Dairying has developed much within recent years. The growing demand for milk in large towns has increased the volume of the milk-trade, and modified the system of management. Summer dairying, while suitable for the making of cheese, and so far for butter also, must be supplemented by winter dairying to keep up the supply of milk and fresh butter throughout the year. For summer dairying it is usually arranged that the cows calve during March, April, and May, so that they go to pasture when they are coming to the period at which, with a proper supply of succulent food and suitable surroundings, they should develop their greatest yield of milk. They lie out day and night, and have the whole summer and early autumn before them—the period in which grass, the most natural food of a cow, is most abundant, best, and cheapest. In some instances the grass is supplemented by 2 or 3 lb. a day of cotton-seed or other cake, and when the grass begins to fail in autumn, some variety of green food, as cabbages, rape, vetches, &c. As frost begins to appear the cows are housed at night, and in spite of liberal and careful feeding, fall off in their yield of milk. Nevertheless, it is the better practice to house them in good time, because they keep in better condition during winter than if left out too long, and for the few remaining weeks of the milking period they give a larger average return. All naturally 'dry off,' some more rapidly than others. Milking should be stopped abruptly at the end of the year—experience points to this being the best and simplest method of drying off cows at this season. After two or three months of rest, the cows calve, and this goes on year by year from the age of two or three (depending upon size and condition) until ten years old, when all should, without exception, be replaced by heifers.

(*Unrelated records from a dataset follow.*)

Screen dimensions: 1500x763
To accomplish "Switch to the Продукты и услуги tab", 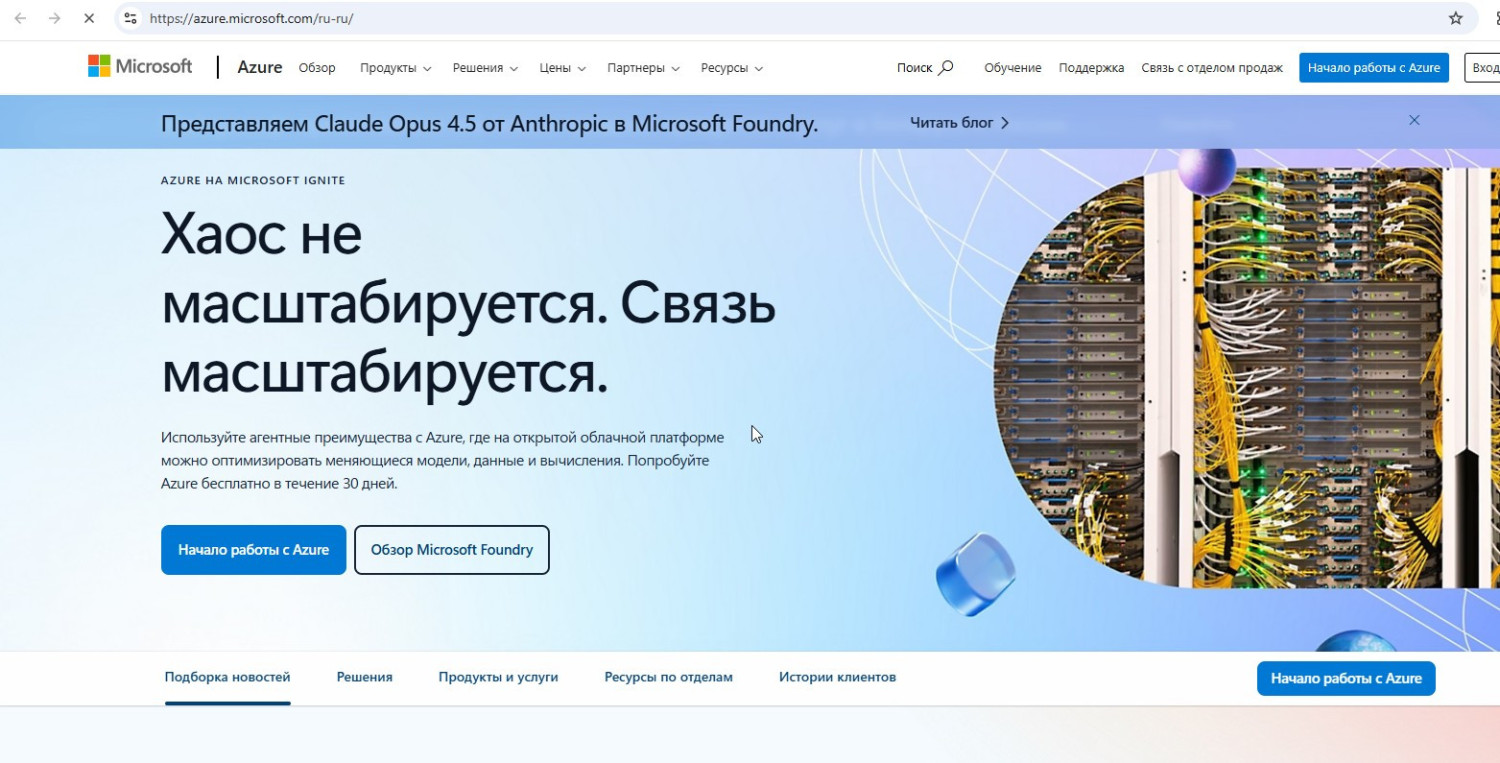I will pos(498,677).
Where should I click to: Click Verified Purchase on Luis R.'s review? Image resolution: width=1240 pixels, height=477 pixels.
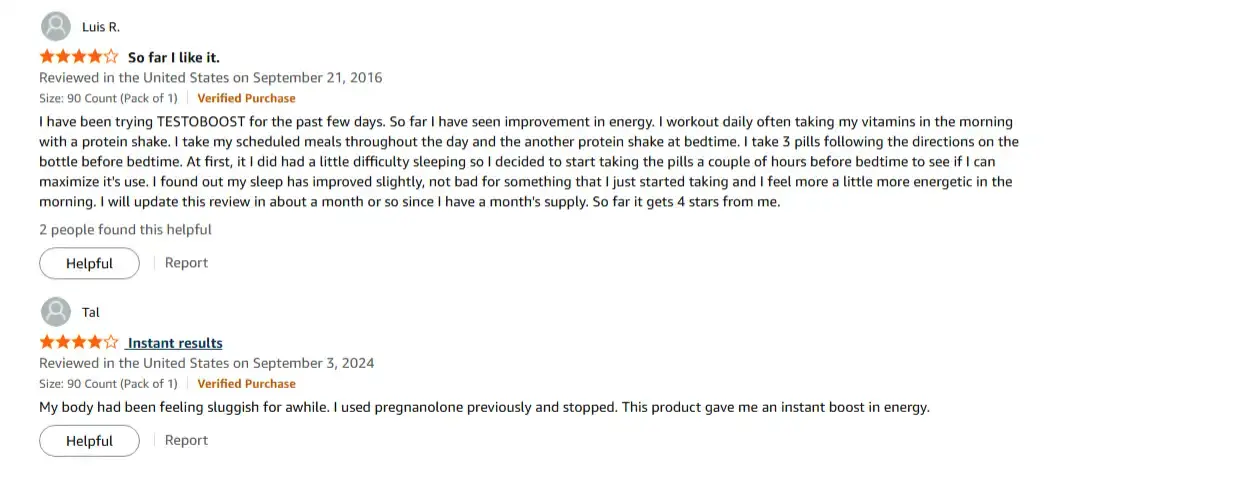[246, 98]
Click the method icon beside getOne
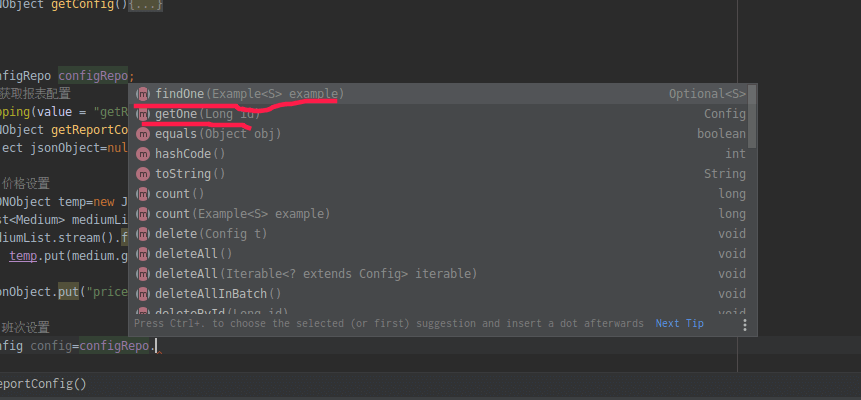This screenshot has width=861, height=400. (x=143, y=114)
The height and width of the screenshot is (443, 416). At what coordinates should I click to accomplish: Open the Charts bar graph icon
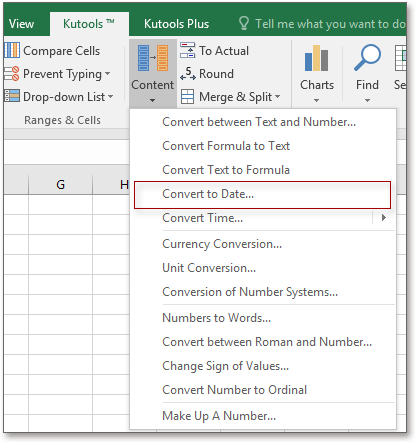click(x=316, y=58)
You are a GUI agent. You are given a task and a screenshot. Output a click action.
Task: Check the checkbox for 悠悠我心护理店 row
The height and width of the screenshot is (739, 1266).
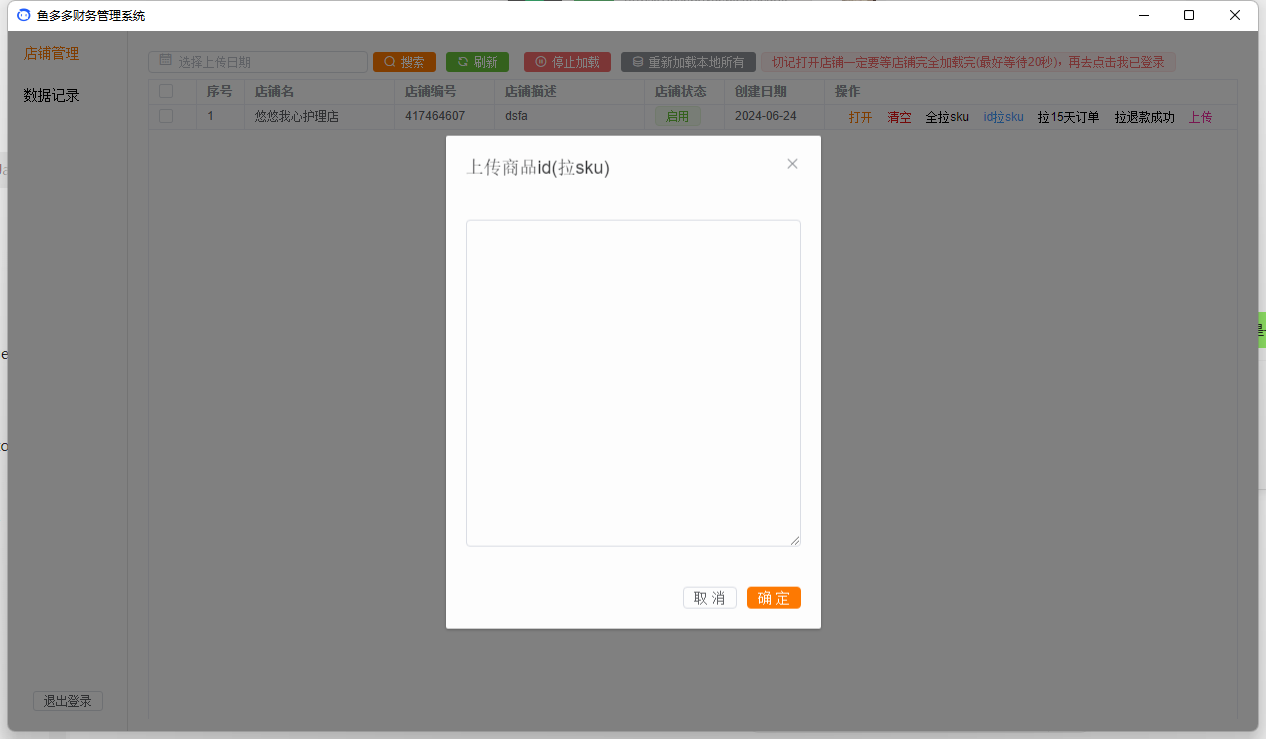click(166, 116)
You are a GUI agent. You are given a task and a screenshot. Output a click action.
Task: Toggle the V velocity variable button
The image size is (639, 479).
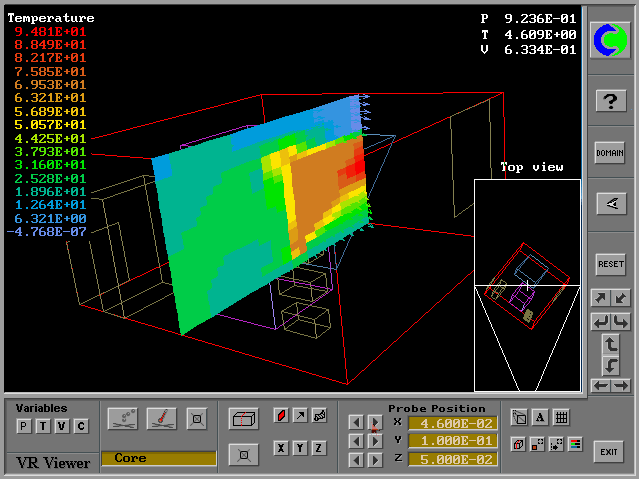tap(61, 427)
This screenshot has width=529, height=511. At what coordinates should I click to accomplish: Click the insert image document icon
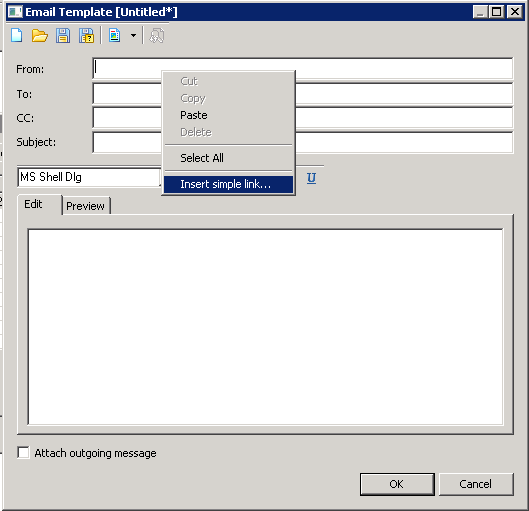click(115, 35)
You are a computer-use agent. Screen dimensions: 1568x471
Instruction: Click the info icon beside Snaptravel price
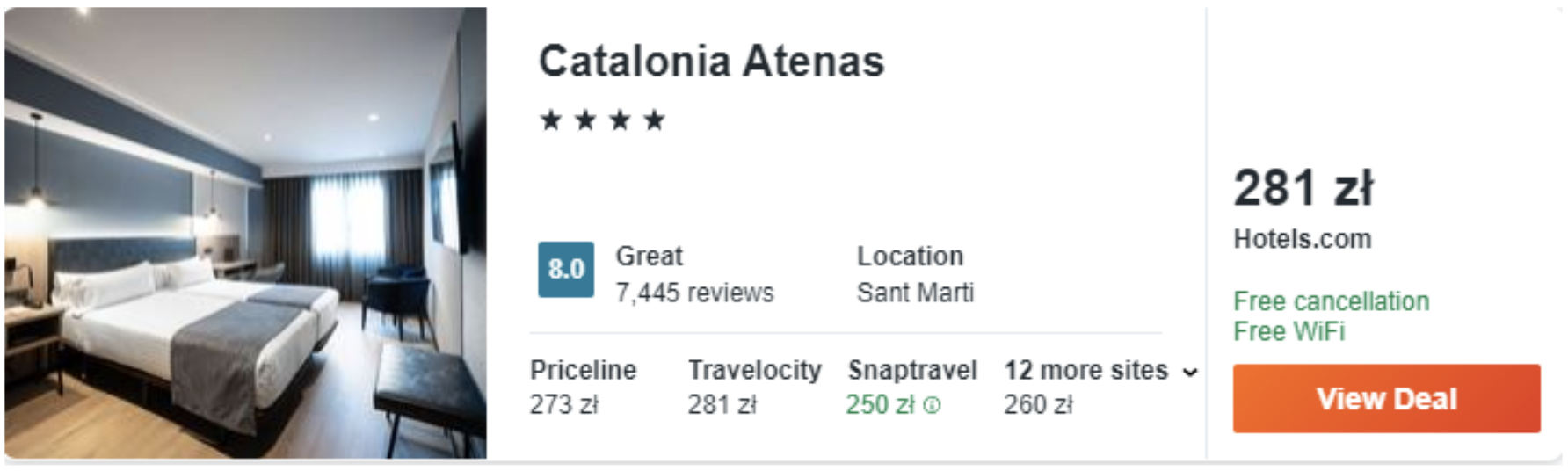coord(933,405)
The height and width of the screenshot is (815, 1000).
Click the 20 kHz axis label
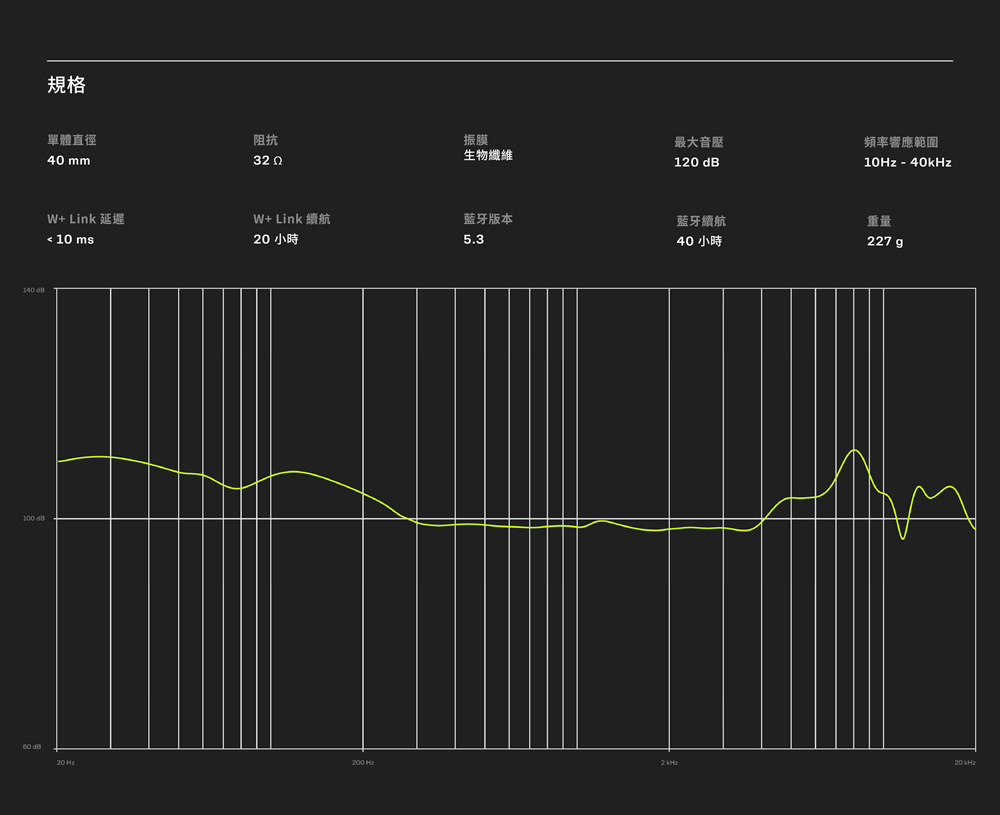click(x=965, y=763)
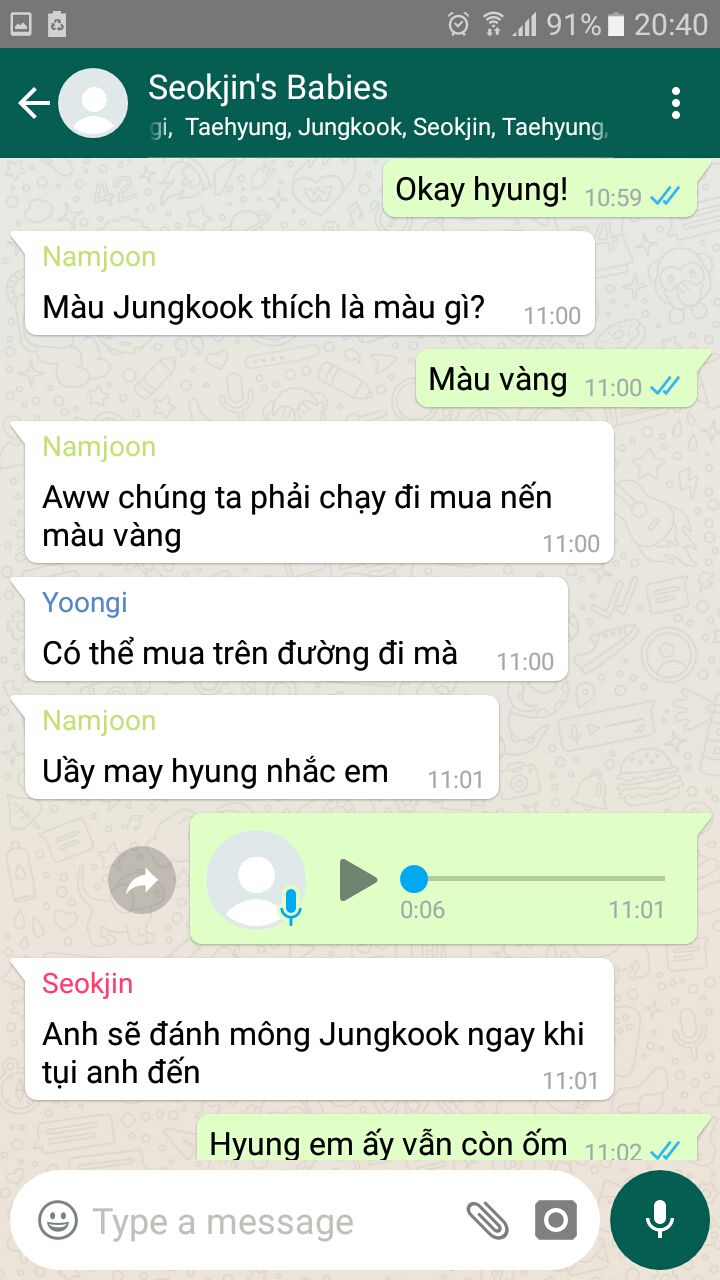Open the camera from message bar

click(556, 1220)
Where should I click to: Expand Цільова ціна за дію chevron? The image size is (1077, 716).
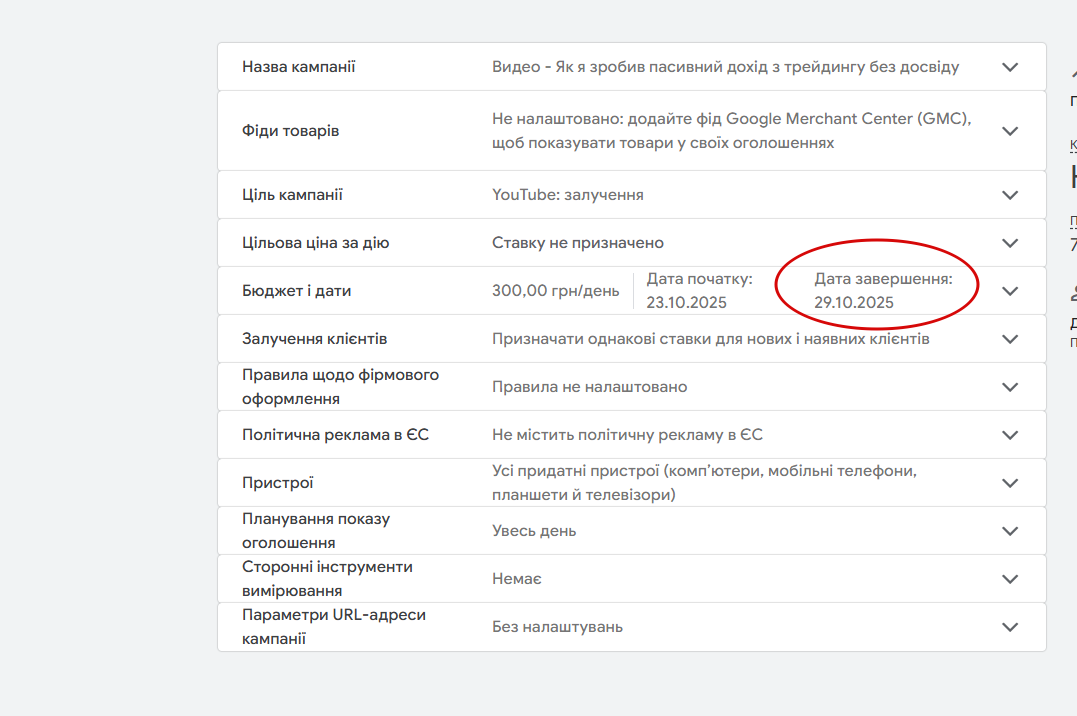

A ring appears on the horn to mark each year after the third year, and by this the age can be determined.
Where winter dairying is also practised, the cows are made to calve at all times of the year, so that a number come in possibly every week, to replace others that have ceased to milk satisfactorily. The temperature of the cow-house has to be maintained at such a high point, to keep up the full flow of milk during winter, and the feeding is made so forcing and unnatural that the constitutions of cows would show the effects of this high-pressure system if they were kept to calve another year. In consequence, few farmers who adopt this system of management retain their cows more than one milking period. They shut them in the house both summer and winter, and give a full supply of food all the while, to maintain their condition. Some send them to auction as soon as the yield of milk falls to the net cost of its production. Others attempt to feed the cows after this until they put on flesh, so that they command a higher total price and a higher rate per stone in the fat market than ordinary milking cows. Unquestionably the system of changing cows after one milking period pays farmers who are favourably situated for the disposal of milk to private families, better than keeping them for a number of years and 'bringing them round' to calve each season; yet there is one serious drawback as regards the suspension of the improvement of dairy cattle, by neglecting the selection of calves for rearing from the best milking mothers. The system is only possible, without doing serious injury to the breeds of cattle, because it is not general throughout the country, but confined to dairies supplying milk to large centres of population.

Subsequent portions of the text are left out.